═══ Belge metni

Cumartesi Mart 1, 2025

Çukurova’nın KİRVE’si Talip Çakmak için

Ölüsüne sahip çıkamayanın dirisi de az olur. Ne yazık ki, Talip Çakmak’ın ölüsüne de sahip çıkamadık. Yaşamının 30 yılını devrime adamış bir insanı, devrimci bir militanı, “birahane de öldü” gerekçesiyle, cenazesine dahi elimizi uzatamadık. Haber, burjuva gazetelerinin cinayet haberleri sayfasında küçük puntolarla yer bulabildi. Onu tanıyan devrimci örgütlerin gazetelerinde ise, nedense hiç yer bulamadı. 50 yıllık yaşamının 20 yılını hapishanelerde, 12 yılını ise dışarıda yine devrimci mücadeleyle geçiren birisini görememişti(!) Diller lal, gözler kör olmuştu adeta...

══════

→ **Görevler ve alıştırmalar**:
- 1) Talip Çakmak hakkındaki yazıya göre cenazesine neden el uzatılmadığını lütfen bir ila üç cümleyle açıklayın.
- 2) Talip Çakmak hakkındaki yazının devamını, son cümlesinden sonra gelecek şekilde yazın.

═══ Veri listesi

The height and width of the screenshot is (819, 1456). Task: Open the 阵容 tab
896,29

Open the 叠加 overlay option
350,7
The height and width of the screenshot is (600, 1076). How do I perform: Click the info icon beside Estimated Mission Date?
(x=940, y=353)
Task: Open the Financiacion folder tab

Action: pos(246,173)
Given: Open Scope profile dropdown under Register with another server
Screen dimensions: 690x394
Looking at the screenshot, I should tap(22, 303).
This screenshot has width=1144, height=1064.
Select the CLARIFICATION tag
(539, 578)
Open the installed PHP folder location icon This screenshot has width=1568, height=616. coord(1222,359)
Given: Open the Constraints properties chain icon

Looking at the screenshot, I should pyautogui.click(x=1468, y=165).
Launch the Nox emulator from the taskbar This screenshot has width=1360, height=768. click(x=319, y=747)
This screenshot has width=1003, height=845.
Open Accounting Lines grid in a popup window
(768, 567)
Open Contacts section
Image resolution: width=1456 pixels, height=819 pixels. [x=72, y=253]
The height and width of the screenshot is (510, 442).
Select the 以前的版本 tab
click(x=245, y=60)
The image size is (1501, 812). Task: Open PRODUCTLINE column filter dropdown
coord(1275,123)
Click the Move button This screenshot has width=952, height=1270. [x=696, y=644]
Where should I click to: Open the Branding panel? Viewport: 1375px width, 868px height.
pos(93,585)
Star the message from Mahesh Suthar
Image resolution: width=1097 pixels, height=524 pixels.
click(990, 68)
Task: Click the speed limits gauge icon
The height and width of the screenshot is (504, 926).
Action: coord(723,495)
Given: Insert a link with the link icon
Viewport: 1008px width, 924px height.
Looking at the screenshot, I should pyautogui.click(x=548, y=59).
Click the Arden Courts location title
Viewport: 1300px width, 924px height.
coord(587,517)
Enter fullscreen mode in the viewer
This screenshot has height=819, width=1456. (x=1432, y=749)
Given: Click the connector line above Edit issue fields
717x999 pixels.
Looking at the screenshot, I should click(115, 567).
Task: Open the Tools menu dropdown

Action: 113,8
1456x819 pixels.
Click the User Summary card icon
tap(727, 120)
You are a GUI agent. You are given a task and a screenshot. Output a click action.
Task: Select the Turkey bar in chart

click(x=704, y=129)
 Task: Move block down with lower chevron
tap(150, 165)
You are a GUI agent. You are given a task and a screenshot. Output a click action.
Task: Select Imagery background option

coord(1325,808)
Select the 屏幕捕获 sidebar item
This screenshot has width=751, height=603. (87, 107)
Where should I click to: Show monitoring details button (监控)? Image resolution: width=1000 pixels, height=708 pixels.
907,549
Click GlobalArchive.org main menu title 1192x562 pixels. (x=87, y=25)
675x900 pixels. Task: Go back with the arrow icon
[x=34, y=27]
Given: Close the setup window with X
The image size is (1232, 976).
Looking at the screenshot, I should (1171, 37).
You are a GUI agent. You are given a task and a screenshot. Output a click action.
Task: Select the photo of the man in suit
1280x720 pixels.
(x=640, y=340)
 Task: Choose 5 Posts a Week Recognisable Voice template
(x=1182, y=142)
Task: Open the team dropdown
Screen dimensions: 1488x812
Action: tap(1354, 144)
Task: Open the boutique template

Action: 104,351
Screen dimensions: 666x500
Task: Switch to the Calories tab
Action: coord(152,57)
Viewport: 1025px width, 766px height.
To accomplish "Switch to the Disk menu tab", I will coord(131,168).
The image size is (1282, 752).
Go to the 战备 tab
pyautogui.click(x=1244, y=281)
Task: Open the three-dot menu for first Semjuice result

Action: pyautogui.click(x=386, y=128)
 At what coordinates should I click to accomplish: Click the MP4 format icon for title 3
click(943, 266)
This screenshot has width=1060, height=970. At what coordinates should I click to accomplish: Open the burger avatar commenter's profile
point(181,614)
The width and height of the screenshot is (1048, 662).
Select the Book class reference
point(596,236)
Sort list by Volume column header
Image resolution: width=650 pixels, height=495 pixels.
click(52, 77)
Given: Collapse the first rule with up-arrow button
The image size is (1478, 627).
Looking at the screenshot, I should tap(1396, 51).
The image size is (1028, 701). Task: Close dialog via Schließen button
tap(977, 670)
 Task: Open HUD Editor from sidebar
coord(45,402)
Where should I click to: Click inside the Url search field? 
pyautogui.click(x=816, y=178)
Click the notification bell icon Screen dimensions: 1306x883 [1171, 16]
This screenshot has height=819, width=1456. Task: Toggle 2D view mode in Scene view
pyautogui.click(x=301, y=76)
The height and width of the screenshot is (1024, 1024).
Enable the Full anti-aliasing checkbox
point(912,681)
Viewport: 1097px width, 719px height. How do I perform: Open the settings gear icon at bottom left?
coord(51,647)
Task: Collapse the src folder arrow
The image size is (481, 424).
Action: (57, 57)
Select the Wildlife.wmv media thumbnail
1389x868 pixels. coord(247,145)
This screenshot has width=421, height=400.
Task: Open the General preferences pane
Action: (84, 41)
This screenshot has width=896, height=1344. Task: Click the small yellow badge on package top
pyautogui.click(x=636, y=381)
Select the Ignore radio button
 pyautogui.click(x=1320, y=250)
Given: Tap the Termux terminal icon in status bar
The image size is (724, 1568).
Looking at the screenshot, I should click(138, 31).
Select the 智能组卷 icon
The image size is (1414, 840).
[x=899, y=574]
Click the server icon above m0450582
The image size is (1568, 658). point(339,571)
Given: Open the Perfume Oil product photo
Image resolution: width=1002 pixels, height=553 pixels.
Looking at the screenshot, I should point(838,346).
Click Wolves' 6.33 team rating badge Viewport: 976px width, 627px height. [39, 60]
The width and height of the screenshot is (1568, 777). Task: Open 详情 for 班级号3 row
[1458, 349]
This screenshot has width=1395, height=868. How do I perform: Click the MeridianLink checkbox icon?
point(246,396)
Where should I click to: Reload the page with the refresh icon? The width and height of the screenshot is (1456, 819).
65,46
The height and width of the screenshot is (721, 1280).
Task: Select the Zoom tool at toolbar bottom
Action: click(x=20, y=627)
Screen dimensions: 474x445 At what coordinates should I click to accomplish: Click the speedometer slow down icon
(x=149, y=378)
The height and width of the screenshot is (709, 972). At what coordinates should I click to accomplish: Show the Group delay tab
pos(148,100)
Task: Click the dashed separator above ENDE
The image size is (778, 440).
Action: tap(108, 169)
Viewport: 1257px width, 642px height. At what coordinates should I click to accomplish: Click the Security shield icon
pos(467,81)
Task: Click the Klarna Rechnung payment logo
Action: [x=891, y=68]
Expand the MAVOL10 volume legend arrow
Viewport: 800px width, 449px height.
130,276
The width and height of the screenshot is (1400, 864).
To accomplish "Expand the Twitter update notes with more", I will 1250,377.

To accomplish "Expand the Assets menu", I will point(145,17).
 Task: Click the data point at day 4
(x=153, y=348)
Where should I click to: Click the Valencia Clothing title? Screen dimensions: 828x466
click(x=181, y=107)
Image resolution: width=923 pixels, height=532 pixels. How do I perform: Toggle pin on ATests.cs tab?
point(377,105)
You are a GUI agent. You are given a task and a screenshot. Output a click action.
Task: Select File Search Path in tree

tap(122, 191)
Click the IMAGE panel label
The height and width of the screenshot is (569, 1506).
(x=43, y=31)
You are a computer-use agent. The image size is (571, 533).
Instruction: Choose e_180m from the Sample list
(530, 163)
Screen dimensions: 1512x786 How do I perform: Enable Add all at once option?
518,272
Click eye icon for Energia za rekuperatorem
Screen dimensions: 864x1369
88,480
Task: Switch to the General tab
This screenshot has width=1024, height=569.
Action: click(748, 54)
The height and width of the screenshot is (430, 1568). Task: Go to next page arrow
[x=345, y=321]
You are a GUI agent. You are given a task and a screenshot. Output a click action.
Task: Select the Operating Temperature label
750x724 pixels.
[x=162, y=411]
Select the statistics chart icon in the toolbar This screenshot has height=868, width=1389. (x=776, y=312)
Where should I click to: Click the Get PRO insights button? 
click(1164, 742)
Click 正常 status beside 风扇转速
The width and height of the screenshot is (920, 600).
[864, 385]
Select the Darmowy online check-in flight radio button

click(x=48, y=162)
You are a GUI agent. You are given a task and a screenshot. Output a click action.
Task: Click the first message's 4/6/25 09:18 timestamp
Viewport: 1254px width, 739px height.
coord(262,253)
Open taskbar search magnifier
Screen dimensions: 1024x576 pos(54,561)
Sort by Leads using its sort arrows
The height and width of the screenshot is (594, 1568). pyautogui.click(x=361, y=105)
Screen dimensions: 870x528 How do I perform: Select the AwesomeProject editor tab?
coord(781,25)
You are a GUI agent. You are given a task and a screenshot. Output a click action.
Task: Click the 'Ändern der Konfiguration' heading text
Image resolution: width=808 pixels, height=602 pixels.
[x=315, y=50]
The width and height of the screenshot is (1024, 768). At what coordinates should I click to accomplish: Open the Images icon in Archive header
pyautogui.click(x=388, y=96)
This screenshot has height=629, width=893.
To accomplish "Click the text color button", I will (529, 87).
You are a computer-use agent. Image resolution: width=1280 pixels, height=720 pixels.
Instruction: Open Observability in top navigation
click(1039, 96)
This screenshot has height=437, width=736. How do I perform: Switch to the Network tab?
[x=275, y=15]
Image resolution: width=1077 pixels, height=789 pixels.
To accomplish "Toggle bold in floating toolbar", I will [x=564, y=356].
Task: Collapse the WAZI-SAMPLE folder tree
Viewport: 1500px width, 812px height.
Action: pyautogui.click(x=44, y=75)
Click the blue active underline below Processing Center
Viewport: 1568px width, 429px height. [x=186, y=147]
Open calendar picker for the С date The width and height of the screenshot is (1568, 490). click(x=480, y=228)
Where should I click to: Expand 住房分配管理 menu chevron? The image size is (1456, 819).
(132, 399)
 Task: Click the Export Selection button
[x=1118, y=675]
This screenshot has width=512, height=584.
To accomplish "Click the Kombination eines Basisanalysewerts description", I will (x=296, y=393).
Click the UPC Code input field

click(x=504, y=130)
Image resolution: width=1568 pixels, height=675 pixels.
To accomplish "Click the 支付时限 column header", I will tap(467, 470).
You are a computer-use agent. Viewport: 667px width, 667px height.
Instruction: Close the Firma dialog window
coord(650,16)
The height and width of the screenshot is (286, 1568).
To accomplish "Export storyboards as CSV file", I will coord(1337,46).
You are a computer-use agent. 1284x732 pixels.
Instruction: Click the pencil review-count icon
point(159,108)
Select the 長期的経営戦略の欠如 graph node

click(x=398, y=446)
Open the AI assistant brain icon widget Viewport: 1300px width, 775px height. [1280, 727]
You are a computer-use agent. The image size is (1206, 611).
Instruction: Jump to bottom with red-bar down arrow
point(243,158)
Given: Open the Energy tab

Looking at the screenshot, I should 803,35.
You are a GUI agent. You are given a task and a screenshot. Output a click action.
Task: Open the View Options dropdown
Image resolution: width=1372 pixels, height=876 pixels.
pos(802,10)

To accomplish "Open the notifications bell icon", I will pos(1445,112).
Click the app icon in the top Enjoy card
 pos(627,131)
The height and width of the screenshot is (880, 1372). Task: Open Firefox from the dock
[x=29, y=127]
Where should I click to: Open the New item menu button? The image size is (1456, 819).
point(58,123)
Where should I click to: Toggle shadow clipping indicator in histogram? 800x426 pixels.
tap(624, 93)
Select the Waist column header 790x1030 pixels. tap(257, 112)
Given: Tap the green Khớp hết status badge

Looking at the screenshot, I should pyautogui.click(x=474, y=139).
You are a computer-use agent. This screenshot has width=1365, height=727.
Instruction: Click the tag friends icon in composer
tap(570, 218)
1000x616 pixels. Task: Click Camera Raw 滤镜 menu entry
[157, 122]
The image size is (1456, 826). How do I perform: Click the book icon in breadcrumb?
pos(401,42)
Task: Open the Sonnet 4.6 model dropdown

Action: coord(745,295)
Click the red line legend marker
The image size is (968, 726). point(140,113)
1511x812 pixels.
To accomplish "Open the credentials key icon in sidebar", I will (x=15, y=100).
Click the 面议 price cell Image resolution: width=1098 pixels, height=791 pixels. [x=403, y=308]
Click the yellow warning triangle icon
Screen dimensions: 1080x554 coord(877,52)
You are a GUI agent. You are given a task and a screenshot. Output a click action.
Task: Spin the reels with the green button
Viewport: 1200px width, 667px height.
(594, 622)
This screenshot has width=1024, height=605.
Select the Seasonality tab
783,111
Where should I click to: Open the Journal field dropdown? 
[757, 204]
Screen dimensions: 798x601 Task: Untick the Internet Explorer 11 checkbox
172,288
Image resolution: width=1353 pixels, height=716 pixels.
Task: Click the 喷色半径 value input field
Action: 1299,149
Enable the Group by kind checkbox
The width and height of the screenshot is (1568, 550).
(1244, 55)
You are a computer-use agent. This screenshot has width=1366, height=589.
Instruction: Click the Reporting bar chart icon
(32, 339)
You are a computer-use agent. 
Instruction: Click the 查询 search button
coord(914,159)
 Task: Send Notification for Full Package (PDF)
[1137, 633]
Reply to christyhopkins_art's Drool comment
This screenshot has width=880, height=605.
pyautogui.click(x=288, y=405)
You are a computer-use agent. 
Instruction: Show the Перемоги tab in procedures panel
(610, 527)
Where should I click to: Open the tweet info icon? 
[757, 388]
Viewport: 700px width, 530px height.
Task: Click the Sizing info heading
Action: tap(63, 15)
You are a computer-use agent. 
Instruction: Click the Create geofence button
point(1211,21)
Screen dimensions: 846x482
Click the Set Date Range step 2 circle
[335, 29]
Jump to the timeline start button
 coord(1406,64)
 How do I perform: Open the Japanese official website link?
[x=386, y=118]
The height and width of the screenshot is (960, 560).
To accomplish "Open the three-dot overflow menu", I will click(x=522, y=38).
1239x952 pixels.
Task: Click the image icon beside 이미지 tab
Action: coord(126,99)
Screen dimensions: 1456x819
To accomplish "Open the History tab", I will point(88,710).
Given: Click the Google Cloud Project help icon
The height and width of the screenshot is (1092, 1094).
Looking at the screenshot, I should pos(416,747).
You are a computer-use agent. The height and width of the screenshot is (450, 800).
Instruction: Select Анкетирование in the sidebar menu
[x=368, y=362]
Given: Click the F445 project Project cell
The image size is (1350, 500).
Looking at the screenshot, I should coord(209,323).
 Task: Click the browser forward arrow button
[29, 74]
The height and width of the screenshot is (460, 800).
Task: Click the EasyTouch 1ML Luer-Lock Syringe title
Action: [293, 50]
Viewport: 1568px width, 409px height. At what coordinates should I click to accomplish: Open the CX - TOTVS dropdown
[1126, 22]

══════

→ **Görev cevapları**:
- 1) Yazıya göre Talip Çakmak'ın cenazesine, birahanede öldüğü gerekçe gösterilerek el uzatılmamıştır. Yazı, bunun yaşamının 30 yılını devrime adamış bir insana yapıldığını vurgular.

- 2)
Devrimin, küçük bir kaynaktan  derya olup akması, devrimci mirasların her anına sahip çıkmak, kucaklamak ve onları kitlelere aktarmakla da olur.

Talip’in ölümünü duyunca üzüldüm. Ancak, bir türlü, yazıyla da olsa arkasında bıraktığı devrimci mirası dile getiremedim. Bu da benim içimde bir uhde olarak kaldı.  Bir devrimci için en kötü şey öldükten sonra sessizce mezara konulmaktır. Talip, devrimci mücadeleyi dar kalıplar içine sokan bu sessizliği hiç hak etmemişti. 

Talip’in küçük kızı babasını mezarında ziyaret etmiş. Bu görüntü internette dolaşıyor. Talip’in mezar taşında “ruhuna fatiha” yazıyordu. Biliyorum ki, bazıları bu yazıyı  garipsedi. Bu Talip’in suçu değil, bizlerin suçu. Onu ölümünde yalnız bırakanların üzerlerinde taşıdığı kara bir mizah. Oysa, o, böyle bir mezar taşı yazısını asla ve asla istemezdi.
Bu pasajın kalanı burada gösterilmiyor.